*Do this*
Rewrite the records below as a JSON list of strings, one string per line and no blank lines, beginning at the line that contains "You are a GUI" and continuing through the end of the records. Leave the pictures out of your answer.

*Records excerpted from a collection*
- - - - - - -
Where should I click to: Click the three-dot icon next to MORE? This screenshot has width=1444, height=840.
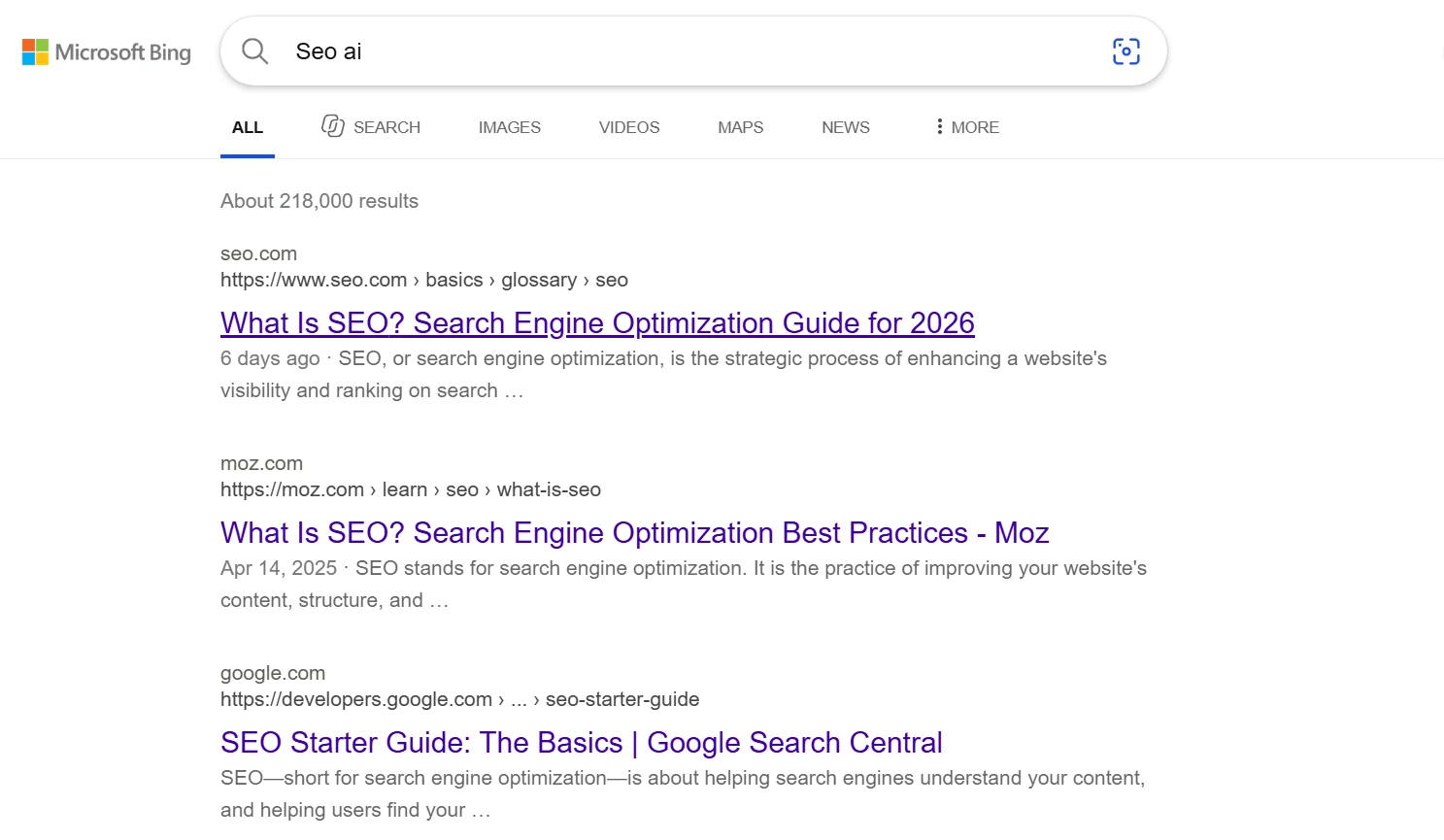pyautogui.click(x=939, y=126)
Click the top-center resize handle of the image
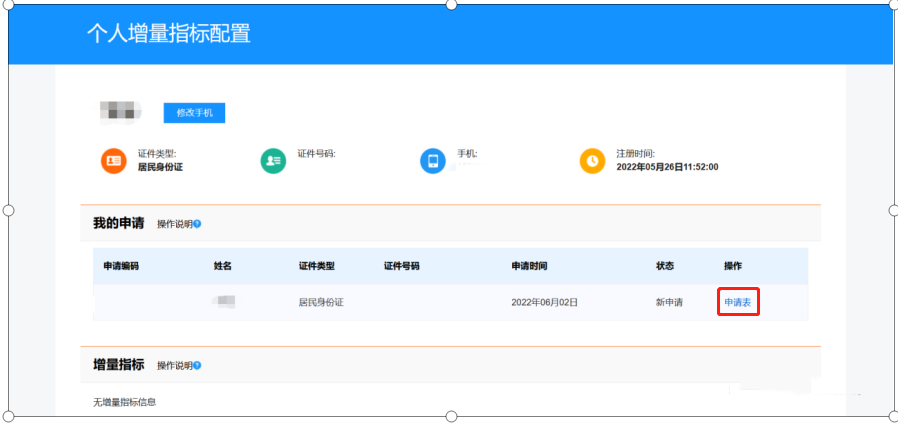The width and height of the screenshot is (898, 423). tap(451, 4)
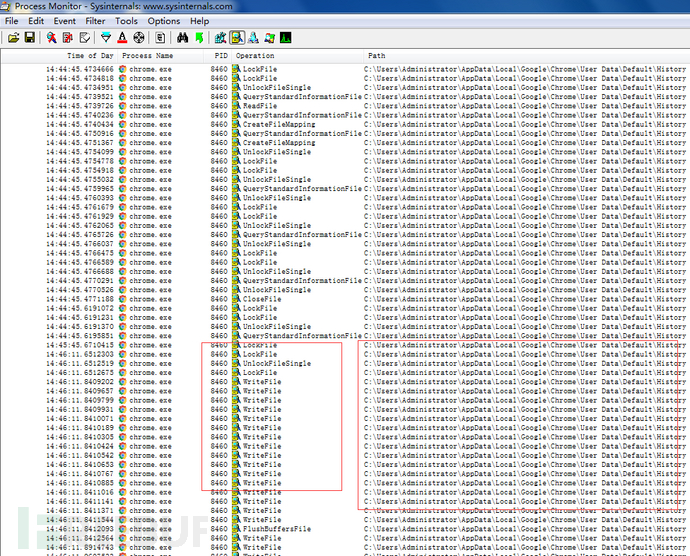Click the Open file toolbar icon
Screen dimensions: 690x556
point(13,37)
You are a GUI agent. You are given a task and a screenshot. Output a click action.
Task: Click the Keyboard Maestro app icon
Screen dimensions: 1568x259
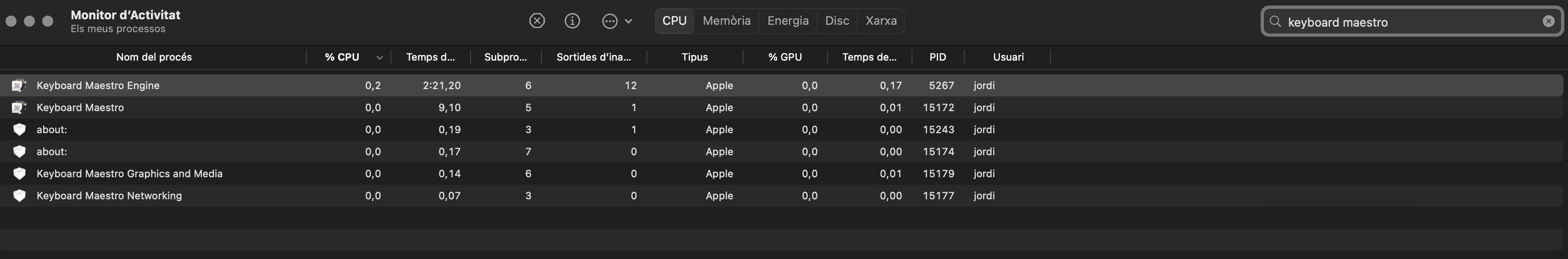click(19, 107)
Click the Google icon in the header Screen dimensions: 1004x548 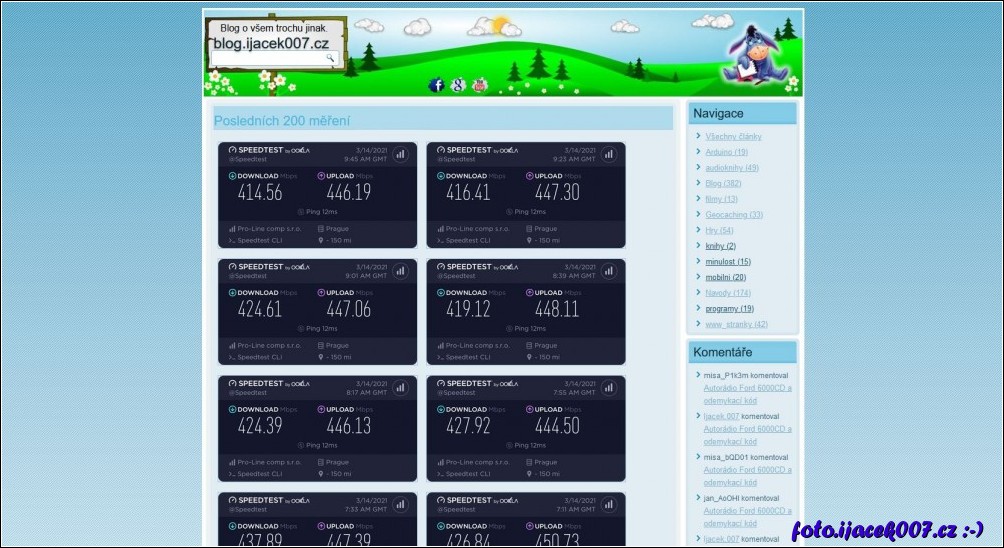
- - - - - - -
*Solution to this problem*
[
  "You are a GUI agent. You are given a task and a screenshot. Output a click action.",
  "Task: Click the Keyboard Maestro app icon",
  "Screen dimensions: 1568x259",
  "click(19, 107)",
  "Click the Google icon in the header Screen dimensions: 1004x548 "
]